* Data supplied
#####
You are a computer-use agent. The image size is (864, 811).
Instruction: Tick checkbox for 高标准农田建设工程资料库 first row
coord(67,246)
#####
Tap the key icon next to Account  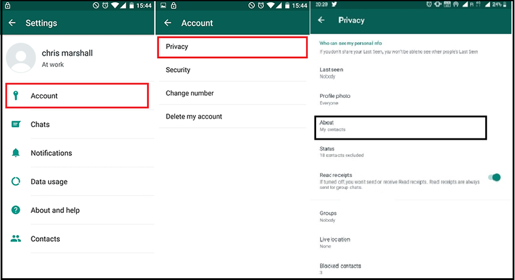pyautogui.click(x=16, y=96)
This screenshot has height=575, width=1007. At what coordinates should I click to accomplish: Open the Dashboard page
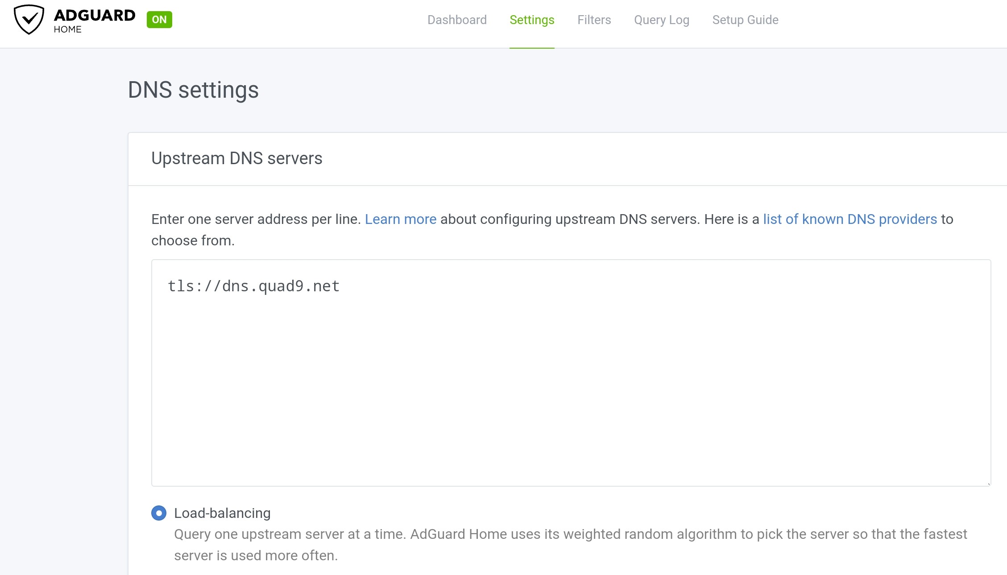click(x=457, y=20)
#####
* Objective
Rewrite everything from the line containing "You are a computer-use" down to the line containing "coord(67,246)", swapping "first row" for "top row" and changing nothing else.

* Result of this task
You are a computer-use agent. The image size is (864, 811).
Instruction: Tick checkbox for 高标准农田建设工程资料库 top row
coord(67,246)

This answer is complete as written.